INFORMATION SUPPLIED:
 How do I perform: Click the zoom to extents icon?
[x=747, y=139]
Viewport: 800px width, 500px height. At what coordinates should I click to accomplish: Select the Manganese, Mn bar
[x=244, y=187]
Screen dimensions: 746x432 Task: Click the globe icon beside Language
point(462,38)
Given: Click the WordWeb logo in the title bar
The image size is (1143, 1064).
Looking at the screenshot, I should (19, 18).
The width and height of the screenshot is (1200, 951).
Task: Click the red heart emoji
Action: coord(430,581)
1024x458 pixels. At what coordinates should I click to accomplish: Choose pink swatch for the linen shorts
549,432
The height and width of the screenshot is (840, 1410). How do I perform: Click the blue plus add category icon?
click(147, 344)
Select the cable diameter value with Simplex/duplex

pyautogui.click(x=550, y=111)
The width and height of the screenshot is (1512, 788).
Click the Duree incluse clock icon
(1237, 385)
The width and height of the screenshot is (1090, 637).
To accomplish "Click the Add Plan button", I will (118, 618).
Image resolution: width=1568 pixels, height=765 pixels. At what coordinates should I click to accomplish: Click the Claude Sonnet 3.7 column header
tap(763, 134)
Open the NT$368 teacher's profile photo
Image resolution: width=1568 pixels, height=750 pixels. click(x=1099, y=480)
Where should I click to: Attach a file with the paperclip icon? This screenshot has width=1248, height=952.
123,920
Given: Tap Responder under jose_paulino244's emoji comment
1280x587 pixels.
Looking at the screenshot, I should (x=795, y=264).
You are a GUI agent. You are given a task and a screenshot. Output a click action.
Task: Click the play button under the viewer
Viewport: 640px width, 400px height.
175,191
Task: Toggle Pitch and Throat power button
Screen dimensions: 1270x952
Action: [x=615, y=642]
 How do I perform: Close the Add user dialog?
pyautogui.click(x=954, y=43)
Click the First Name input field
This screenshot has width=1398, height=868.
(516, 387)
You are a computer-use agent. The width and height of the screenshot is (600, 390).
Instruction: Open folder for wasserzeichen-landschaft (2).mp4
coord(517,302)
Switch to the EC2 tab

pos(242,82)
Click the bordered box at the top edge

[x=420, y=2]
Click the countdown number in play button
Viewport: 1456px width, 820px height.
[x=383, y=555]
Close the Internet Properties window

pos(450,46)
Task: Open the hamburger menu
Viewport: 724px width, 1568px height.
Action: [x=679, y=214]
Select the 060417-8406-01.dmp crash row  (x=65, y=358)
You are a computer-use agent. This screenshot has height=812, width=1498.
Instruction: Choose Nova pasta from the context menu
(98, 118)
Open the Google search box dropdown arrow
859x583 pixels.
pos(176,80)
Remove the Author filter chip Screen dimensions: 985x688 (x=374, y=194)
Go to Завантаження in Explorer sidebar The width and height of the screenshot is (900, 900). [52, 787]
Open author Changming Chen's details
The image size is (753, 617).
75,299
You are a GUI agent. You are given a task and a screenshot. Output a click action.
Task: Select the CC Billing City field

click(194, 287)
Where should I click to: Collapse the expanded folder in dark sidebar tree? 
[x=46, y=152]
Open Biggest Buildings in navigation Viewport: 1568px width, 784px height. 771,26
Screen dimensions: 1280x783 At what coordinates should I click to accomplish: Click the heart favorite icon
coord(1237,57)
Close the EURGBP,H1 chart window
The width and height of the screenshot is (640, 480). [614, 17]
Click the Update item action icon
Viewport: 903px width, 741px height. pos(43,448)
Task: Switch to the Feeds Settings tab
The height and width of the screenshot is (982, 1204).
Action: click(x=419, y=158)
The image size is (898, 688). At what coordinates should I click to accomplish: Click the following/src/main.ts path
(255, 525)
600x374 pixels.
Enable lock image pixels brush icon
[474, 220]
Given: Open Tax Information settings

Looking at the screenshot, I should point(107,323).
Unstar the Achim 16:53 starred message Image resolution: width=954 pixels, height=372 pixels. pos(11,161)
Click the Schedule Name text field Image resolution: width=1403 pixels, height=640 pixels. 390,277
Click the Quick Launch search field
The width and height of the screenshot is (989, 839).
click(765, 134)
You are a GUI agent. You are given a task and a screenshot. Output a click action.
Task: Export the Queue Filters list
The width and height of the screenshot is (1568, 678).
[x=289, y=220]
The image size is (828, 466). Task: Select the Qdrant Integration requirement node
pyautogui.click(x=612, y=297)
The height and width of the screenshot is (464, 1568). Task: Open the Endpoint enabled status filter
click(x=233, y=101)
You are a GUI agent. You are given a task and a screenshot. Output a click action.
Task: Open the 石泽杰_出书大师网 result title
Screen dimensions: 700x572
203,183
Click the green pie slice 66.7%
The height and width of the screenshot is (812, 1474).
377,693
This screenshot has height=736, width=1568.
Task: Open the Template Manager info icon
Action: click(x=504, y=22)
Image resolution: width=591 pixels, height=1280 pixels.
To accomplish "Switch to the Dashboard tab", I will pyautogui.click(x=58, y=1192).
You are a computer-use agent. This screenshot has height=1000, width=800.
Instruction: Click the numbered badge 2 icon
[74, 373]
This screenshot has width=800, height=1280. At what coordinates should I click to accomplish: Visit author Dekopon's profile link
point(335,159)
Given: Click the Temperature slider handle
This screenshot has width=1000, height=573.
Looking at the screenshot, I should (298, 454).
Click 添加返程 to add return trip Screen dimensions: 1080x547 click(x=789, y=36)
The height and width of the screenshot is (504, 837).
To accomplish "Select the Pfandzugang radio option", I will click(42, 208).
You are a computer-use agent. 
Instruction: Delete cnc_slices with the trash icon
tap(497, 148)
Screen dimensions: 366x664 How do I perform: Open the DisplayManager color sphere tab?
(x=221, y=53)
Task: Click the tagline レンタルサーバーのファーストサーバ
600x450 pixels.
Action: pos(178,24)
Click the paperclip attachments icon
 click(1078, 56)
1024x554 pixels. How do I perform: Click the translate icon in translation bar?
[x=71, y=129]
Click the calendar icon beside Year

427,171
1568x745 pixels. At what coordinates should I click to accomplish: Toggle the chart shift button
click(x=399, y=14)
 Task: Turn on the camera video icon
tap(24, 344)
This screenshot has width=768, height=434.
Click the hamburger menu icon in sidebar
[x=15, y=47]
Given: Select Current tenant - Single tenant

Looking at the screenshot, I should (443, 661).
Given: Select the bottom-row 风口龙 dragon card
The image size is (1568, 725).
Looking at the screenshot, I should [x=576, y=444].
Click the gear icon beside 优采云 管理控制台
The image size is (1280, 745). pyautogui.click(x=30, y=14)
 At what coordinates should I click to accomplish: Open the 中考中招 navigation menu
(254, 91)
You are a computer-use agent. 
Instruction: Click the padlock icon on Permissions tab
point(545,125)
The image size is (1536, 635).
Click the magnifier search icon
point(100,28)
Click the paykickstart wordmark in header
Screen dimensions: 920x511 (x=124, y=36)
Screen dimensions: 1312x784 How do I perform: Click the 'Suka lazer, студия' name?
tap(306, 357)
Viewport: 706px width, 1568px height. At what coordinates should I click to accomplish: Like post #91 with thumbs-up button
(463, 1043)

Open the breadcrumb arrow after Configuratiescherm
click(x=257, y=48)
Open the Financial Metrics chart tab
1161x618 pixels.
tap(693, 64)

REQUIRED WORK: Could you return all of the data exactly as written?

RESULT BELOW:
 How do I perform: Click the zoom to extents icon?
[x=747, y=139]
Viewport: 800px width, 500px height. At what coordinates should I click to accomplish: Select the Manganese, Mn bar
[x=244, y=187]
Screen dimensions: 746x432 Task: Click the globe icon beside Language
point(462,38)
Given: Click the WordWeb logo in the title bar
The image size is (1143, 1064).
Looking at the screenshot, I should (19, 18).
The width and height of the screenshot is (1200, 951).
Task: Click the red heart emoji
Action: coord(430,581)
1024x458 pixels. At what coordinates should I click to accomplish: Choose pink swatch for the linen shorts
549,432
The height and width of the screenshot is (840, 1410). How do I perform: Click the blue plus add category icon?
click(147, 344)
Select the cable diameter value with Simplex/duplex

pyautogui.click(x=550, y=111)
The width and height of the screenshot is (1512, 788).
Click the Duree incluse clock icon
(1237, 385)
The width and height of the screenshot is (1090, 637).
To accomplish "Click the Add Plan button", I will (118, 618).
Image resolution: width=1568 pixels, height=765 pixels. At what coordinates should I click to accomplish: Click the Claude Sonnet 3.7 column header
tap(763, 134)
Open the NT$368 teacher's profile photo
Image resolution: width=1568 pixels, height=750 pixels. click(x=1099, y=480)
Where should I click to: Attach a file with the paperclip icon? This screenshot has width=1248, height=952.
123,920
Given: Tap Responder under jose_paulino244's emoji comment
1280x587 pixels.
Looking at the screenshot, I should (x=795, y=264).
You are a GUI agent. You are given a task and a screenshot. Output a click action.
Task: Click the play button under the viewer
Viewport: 640px width, 400px height.
175,191
Task: Toggle Pitch and Throat power button
Screen dimensions: 1270x952
Action: [x=615, y=642]
 How do I perform: Close the Add user dialog?
pyautogui.click(x=954, y=43)
Click the First Name input field
This screenshot has width=1398, height=868.
(516, 387)
You are a computer-use agent. The width and height of the screenshot is (600, 390).
Instruction: Open folder for wasserzeichen-landschaft (2).mp4
coord(517,302)
Switch to the EC2 tab

pos(242,82)
Click the bordered box at the top edge

[x=420, y=2]
Click the countdown number in play button
Viewport: 1456px width, 820px height.
[x=383, y=555]
Close the Internet Properties window

pos(450,46)
Task: Open the hamburger menu
Viewport: 724px width, 1568px height.
Action: [x=679, y=214]
Select the 060417-8406-01.dmp crash row  (x=65, y=358)
You are a computer-use agent. This screenshot has height=812, width=1498.
Instruction: Choose Nova pasta from the context menu
(98, 118)
Open the Google search box dropdown arrow
859x583 pixels.
pos(176,80)
Remove the Author filter chip Screen dimensions: 985x688 (x=374, y=194)
Go to Завантаження in Explorer sidebar The width and height of the screenshot is (900, 900). [52, 787]
Open author Changming Chen's details
The image size is (753, 617).
75,299
You are a GUI agent. You are given a task and a screenshot. Output a click action.
Task: Select the CC Billing City field

click(194, 287)
Where should I click to: Collapse the expanded folder in dark sidebar tree? 
[x=46, y=152]
Open Biggest Buildings in navigation Viewport: 1568px width, 784px height. 771,26
Screen dimensions: 1280x783 At what coordinates should I click to accomplish: Click the heart favorite icon
coord(1237,57)
Close the EURGBP,H1 chart window
The width and height of the screenshot is (640, 480). [614, 17]
Click the Update item action icon
Viewport: 903px width, 741px height. pos(43,448)
Task: Switch to the Feeds Settings tab
The height and width of the screenshot is (982, 1204).
Action: click(x=419, y=158)
The image size is (898, 688). At what coordinates should I click to accomplish: Click the following/src/main.ts path
(255, 525)
600x374 pixels.
Enable lock image pixels brush icon
[474, 220]
Given: Open Tax Information settings

Looking at the screenshot, I should point(107,323).
Unstar the Achim 16:53 starred message Image resolution: width=954 pixels, height=372 pixels. pos(11,161)
Click the Schedule Name text field Image resolution: width=1403 pixels, height=640 pixels. 390,277
Click the Quick Launch search field
The width and height of the screenshot is (989, 839).
click(765, 134)
You are a GUI agent. You are given a task and a screenshot. Output a click action.
Task: Export the Queue Filters list
The width and height of the screenshot is (1568, 678).
[x=289, y=220]
The image size is (828, 466). Task: Select the Qdrant Integration requirement node
pyautogui.click(x=612, y=297)
The height and width of the screenshot is (464, 1568). Task: Open the Endpoint enabled status filter
click(x=233, y=101)
You are a GUI agent. You are given a task and a screenshot. Output a click action.
Task: Open the 石泽杰_出书大师网 result title
Screen dimensions: 700x572
203,183
Click the green pie slice 66.7%
The height and width of the screenshot is (812, 1474).
377,693
This screenshot has height=736, width=1568.
Task: Open the Template Manager info icon
Action: click(x=504, y=22)
Image resolution: width=591 pixels, height=1280 pixels.
To accomplish "Switch to the Dashboard tab", I will pyautogui.click(x=58, y=1192).
You are a computer-use agent. This screenshot has height=1000, width=800.
Instruction: Click the numbered badge 2 icon
[74, 373]
This screenshot has width=800, height=1280. At what coordinates should I click to accomplish: Visit author Dekopon's profile link
point(335,159)
Given: Click the Temperature slider handle
This screenshot has width=1000, height=573.
Looking at the screenshot, I should (298, 454).
Click 添加返程 to add return trip Screen dimensions: 1080x547 click(x=789, y=36)
The height and width of the screenshot is (504, 837).
To accomplish "Select the Pfandzugang radio option", I will click(42, 208).
You are a computer-use agent. 
Instruction: Delete cnc_slices with the trash icon
tap(497, 148)
Screen dimensions: 366x664 How do I perform: Open the DisplayManager color sphere tab?
(x=221, y=53)
Task: Click the tagline レンタルサーバーのファーストサーバ
600x450 pixels.
Action: pos(178,24)
Click the paperclip attachments icon
 click(1078, 56)
1024x554 pixels. How do I perform: Click the translate icon in translation bar?
[x=71, y=129]
Click the calendar icon beside Year

427,171
1568x745 pixels. At what coordinates should I click to accomplish: Toggle the chart shift button
click(x=399, y=14)
 Task: Turn on the camera video icon
tap(24, 344)
This screenshot has width=768, height=434.
Click the hamburger menu icon in sidebar
[x=15, y=47]
Given: Select Current tenant - Single tenant

Looking at the screenshot, I should (443, 661).
Given: Select the bottom-row 风口龙 dragon card
The image size is (1568, 725).
Looking at the screenshot, I should [x=576, y=444].
Click the gear icon beside 优采云 管理控制台
The image size is (1280, 745). pyautogui.click(x=30, y=14)
 At what coordinates should I click to accomplish: Open the 中考中招 navigation menu
(254, 91)
You are a computer-use agent. 
Instruction: Click the padlock icon on Permissions tab
point(545,125)
The image size is (1536, 635).
Click the magnifier search icon
point(100,28)
Click the paykickstart wordmark in header
Screen dimensions: 920x511 (x=124, y=36)
Screen dimensions: 1312x784 How do I perform: Click the 'Suka lazer, студия' name?
tap(306, 357)
Viewport: 706px width, 1568px height. At what coordinates should I click to accomplish: Like post #91 with thumbs-up button
(463, 1043)

Open the breadcrumb arrow after Configuratiescherm
click(x=257, y=48)
Open the Financial Metrics chart tab
1161x618 pixels.
tap(693, 64)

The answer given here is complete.